• 練習問題:
a: 令和3年改正個人情報保護法の抜粋を、「4.       令和3年改正個人情報保護法について」を含むところから始めて「第37号)に基づくものです。」の後で止め、「デジタル社会形成整備法」を「整備法」に改めて書き直してもらえますか。
b: 令和3年改正個人情報保護法についての解説文を、最後の一文に続けて書き進めてもらえますか。

• 本文抜粋:
--------

4.       令和3年改正個人情報保護法について

(1)     デジタル社会形成整備法について
冒頭に記載したとおり,令和3年個人情報保護法(令和3年改正法と呼ばれます。)は,3年ごとの見直し規定に基づくものではなく,デジタル社会形成整備法(デジタル社会の形成を図るための関係法律の整備に関する法律,令和3年5月19日法律第37号)に基づくものです。

デジタル社会形成整備法は,デジタル社会の形成に関する施策を実施するために,121本もの法律を改正する内容でしたが[vi],大きくは,以下の4つの柱からなります[vii]

①個人情報保護制度の見直し
②マイナンバーを活用した情報連携の拡大等による行政手続の効率化
③マイナンバーカードの利便性の抜本的向上,発行・運営主体の抜本的強化
④押印・書面の交付等を求める手続きの見直し

この点,上記②や③に関連する動きとして,マイナンバーカードの普及が考えられます。当該普及を見据えて,公的個人認証を活用した新たなインターネットサービスや,マイナンバーカードのICチップ内の空き領域を活用した新たな事業[viii]を検討している企業もあるでしょう。

--------

• 抽出情報:
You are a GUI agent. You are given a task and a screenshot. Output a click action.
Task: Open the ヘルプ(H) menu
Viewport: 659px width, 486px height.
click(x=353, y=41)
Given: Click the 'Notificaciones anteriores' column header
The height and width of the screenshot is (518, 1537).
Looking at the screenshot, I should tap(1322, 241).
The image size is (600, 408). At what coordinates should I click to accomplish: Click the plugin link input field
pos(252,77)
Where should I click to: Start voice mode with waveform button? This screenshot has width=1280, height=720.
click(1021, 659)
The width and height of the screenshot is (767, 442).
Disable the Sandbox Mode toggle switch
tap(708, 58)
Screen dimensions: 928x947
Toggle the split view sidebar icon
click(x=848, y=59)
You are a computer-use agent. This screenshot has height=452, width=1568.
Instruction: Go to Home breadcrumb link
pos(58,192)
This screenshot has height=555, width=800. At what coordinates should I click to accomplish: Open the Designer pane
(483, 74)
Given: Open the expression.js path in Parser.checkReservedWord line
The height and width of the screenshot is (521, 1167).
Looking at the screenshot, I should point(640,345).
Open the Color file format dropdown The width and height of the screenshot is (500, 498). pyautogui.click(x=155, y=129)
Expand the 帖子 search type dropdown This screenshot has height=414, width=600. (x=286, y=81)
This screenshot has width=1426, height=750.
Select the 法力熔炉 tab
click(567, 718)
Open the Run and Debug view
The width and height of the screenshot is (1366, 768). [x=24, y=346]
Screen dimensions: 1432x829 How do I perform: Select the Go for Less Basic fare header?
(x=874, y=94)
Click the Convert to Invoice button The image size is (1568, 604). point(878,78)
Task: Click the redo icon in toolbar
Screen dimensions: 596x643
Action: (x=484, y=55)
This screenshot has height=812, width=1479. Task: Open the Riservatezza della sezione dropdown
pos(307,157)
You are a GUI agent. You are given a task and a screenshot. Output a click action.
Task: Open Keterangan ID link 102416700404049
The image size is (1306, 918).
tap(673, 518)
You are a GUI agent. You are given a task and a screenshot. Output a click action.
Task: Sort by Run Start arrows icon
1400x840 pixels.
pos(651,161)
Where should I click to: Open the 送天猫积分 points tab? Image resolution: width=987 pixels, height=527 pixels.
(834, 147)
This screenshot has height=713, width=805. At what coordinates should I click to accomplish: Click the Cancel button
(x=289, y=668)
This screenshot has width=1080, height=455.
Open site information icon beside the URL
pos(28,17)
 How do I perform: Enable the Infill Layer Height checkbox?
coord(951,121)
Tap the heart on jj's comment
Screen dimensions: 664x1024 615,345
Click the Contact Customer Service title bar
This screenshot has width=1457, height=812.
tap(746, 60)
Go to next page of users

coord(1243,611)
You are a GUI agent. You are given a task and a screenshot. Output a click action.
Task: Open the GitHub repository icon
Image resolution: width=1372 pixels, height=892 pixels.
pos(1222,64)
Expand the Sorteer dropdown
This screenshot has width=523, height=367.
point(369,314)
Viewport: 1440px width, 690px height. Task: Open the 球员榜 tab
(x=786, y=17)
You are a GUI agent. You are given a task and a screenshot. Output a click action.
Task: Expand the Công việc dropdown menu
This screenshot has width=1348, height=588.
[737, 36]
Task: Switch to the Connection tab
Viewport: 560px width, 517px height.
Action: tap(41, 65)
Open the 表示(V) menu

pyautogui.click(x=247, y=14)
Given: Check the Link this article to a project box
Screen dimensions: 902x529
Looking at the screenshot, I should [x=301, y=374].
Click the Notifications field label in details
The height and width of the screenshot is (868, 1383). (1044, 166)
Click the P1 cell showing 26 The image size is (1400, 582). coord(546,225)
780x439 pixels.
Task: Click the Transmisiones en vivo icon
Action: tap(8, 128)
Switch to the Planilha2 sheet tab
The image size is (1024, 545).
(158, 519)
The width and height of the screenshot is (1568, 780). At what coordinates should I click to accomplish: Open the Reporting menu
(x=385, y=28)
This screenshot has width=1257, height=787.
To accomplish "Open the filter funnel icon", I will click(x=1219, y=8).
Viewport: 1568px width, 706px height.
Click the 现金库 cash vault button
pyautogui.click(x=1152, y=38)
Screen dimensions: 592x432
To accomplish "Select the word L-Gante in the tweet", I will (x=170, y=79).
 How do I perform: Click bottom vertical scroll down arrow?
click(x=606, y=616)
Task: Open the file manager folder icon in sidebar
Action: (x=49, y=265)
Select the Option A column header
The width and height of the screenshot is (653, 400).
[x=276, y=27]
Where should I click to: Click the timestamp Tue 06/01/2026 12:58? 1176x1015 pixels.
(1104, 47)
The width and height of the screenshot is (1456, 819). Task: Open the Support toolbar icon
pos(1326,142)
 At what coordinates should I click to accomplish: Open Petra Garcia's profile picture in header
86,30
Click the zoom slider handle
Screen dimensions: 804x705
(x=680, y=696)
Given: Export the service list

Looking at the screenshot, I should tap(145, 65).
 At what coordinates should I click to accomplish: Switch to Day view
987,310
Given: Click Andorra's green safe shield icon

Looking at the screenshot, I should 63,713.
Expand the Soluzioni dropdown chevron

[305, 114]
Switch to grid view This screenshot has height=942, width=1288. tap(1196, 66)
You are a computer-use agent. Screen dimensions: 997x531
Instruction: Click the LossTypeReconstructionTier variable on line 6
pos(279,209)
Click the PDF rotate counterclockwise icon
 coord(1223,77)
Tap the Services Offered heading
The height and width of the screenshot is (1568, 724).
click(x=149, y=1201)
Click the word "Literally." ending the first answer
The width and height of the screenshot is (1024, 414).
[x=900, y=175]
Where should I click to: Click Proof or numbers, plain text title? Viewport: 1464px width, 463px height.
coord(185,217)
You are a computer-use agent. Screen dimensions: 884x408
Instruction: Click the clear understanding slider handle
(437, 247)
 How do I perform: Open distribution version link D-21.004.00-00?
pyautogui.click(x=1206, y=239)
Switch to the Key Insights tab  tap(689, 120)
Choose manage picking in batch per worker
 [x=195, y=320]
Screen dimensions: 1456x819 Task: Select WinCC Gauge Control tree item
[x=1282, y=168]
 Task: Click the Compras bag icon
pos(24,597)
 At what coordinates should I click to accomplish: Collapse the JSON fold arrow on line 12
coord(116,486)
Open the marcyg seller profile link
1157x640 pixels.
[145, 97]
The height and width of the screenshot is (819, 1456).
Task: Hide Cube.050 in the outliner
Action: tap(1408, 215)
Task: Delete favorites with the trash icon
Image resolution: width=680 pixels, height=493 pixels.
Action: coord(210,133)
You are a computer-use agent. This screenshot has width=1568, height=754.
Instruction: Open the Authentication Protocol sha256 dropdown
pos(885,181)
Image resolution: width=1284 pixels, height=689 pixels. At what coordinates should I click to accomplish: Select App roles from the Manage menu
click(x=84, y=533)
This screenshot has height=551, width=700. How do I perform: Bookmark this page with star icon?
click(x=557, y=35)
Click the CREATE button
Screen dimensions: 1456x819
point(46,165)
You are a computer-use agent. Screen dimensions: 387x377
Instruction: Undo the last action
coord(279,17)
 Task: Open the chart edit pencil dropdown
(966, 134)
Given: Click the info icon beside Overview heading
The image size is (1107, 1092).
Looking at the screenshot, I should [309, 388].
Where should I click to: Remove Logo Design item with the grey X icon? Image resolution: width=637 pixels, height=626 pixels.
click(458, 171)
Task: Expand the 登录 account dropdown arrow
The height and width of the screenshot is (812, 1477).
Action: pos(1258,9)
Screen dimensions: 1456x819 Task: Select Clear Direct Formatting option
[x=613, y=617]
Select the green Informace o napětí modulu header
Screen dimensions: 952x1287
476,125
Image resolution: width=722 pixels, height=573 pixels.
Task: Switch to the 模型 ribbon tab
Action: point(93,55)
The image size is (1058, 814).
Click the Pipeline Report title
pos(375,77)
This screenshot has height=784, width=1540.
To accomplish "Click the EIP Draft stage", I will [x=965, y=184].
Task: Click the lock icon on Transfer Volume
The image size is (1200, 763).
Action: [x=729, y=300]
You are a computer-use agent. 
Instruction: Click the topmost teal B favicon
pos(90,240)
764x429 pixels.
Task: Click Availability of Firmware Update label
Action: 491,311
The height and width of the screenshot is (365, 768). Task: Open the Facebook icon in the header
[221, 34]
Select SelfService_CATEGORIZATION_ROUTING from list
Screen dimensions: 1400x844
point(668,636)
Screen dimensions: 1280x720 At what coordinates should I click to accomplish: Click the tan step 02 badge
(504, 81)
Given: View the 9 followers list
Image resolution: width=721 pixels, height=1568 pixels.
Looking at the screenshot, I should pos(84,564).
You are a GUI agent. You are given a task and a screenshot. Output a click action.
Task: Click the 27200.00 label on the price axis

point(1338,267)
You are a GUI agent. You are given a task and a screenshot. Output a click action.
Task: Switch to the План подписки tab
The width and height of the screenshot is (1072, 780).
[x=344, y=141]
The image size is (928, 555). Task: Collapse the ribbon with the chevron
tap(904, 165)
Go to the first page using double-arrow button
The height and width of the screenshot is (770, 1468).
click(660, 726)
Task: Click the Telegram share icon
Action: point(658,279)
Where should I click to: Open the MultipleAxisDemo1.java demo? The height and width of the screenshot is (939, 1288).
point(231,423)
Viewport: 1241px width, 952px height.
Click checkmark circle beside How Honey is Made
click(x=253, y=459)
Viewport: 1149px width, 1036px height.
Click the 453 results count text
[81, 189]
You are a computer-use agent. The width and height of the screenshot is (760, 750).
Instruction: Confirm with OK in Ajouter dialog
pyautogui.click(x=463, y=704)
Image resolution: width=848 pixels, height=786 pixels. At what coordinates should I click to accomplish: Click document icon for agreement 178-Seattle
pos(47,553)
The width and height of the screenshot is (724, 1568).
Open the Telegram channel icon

--------

• 解答:
a:
4.       令和3年改正個人情報保護法について

(1)     整備法について
冒頭に記載したとおり,令和3年個人情報保護法(令和3年改正法と呼ばれます。)は,3年ごとの見直し規定に基づくものではなく,整備法(デジタル社会の形成を図るための関係法律の整備に関する法律,令和3年5月19日法律第37号)に基づくものです。

b:
では,個人情報制度の見直し(上記①)については,民間企業において,どのような影響があるのでしょうか?

(2)     令和3年改正個人情報保護法の概要
上記①については,3年ごと見直し規定と同様に,個人情報保護法の平成27年改正に端を発しています。すなわち,個人情報保護法の平成27年改正がなされたとき,附則(平成27年9月9日法律第65号)第12条第6項に「政府は、新個人情報保護法の施行の状況、第一項の措置の実施の状況その他の状況を踏まえ、新個人情報保護法第二条第一項に規定する個人情報及び行政機関等保有個人情報の保護に関する規定を集約し、一体的に規定することを含め、個人情報の保護に関する法制の在り方について検討するものとする」(※下線は筆者加筆)と定められました。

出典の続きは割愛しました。